Calzaghe hid at 168, for a long long time. It was a poor division, with no stars, that he could lord over. He was very happy being “the man”, even though being “the man” at 168 in the noughties was equivalent of being the richest guy in some Kazakhstan village. Sure, you’ve got the biggest donkey and the strongest wife, but who cares when guys in the States are driving round in hummers.
His stay was simple. Hopkins was below. Roy Jones was above. And he didn’t fancy getting involved with either. As both in truth were at another level at the time. They were polishing PFP trophies, and unifying divisions, while Joe was wondering which WBO mandatory to take.
He was much happier “calling them out” from the comfort of his Swansea living room.
Yeah, Jones vs. Calzaghe was likely, when Joe’s making 200k a bout, against Tocker Pudwill, at Cardiff Ice Rink. Call him out anyway, and have the “moral high ground”.
In truth, Joe did nothing to get any big fight. He never faced anyone of enough quality to put him in line. Pulling out of a Glen Johnson bout, three times in two years probably isn’t a fighter wanting to take risk, to make a name of himself. He didn’t do anything to make himself more “valuable” in PPV revenue.

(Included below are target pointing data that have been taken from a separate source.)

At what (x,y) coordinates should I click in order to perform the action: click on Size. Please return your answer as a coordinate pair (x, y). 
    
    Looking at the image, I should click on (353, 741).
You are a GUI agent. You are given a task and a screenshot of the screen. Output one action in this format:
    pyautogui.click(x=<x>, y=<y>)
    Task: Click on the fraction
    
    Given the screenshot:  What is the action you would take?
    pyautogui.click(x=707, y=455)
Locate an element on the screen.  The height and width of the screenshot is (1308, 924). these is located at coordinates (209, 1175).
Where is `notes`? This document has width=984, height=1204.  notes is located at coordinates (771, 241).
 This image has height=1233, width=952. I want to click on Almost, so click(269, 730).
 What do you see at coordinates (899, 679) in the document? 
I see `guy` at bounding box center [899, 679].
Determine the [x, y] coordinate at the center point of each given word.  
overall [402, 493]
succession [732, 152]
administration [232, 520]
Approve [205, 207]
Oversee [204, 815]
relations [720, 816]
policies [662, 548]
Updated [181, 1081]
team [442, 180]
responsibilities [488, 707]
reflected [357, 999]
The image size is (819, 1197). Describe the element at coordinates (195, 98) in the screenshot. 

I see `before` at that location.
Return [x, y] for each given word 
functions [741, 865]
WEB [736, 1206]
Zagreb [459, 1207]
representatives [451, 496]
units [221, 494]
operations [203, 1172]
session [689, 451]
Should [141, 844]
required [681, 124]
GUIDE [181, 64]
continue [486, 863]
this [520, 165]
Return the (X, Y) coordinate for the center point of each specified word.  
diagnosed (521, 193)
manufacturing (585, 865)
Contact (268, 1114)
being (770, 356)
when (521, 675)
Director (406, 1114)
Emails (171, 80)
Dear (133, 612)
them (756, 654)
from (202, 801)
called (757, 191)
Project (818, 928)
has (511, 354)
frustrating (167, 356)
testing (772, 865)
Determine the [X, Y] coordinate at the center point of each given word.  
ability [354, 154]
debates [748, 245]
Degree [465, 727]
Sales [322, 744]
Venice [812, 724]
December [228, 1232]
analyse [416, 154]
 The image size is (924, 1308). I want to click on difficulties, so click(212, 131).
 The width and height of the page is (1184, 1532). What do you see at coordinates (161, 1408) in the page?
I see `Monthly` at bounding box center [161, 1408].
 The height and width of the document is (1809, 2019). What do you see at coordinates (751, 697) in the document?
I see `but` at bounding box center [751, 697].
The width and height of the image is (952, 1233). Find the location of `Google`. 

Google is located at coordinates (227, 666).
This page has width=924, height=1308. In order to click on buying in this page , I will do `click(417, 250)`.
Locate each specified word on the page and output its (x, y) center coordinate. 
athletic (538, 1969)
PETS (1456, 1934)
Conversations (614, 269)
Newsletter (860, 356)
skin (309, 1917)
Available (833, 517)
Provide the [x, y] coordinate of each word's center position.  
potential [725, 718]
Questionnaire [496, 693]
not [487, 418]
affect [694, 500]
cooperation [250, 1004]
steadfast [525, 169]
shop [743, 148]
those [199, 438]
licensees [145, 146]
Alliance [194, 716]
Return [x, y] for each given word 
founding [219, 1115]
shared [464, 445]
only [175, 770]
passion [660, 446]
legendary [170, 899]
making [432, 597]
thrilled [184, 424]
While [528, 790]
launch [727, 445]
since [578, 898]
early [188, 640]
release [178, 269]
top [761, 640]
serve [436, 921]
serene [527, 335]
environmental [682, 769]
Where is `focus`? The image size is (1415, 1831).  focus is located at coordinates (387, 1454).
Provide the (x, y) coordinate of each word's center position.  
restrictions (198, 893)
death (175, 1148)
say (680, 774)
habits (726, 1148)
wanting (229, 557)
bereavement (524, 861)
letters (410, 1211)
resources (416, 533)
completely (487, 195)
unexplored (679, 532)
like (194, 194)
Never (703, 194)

And he didn’t even go into their weight divisions. He just sat in 168, with his WBO belt, calling out the big boys. Probably as successful as Junior Witter trying to tempt Floyd Mayweather out of retirement, with the promise of a $2 million Pay Day and a sell out of the Bolton Civic Centre.
Now the script takes another turn. He’s 35 and hasn’t fought anyone of note. You're 35 and your biggest fight is Jeff Lacy. That’s got to suck. “I know, Hopkins is 43 and past his best, and Jones is shot – why not fight them now?”
So that’s what he does. He takes on the guys he spent a career staying out of the way of, at maybe 50 percent of their powers. The script doesn’t go to plan though, as all he achieved versus Hopkins is showing the world that he probably wasn’t in his class in the first place.
Hopkins at 43, nearly beats a primed Calzaghe. Screw that, he probably did beat him. What on earth would he have done as p4p No. 1 in his late 30s?
Sorry, but this chipmunk has no love for Stay at Home Joe. I find the entire career cynical. A guy who didn’t want to take any risks against the Hopkins, Jones, Johnsons, Pavliks when they were primed. He’d rather just sit at home in Swansea, calling them out from the comfort of his arm chair.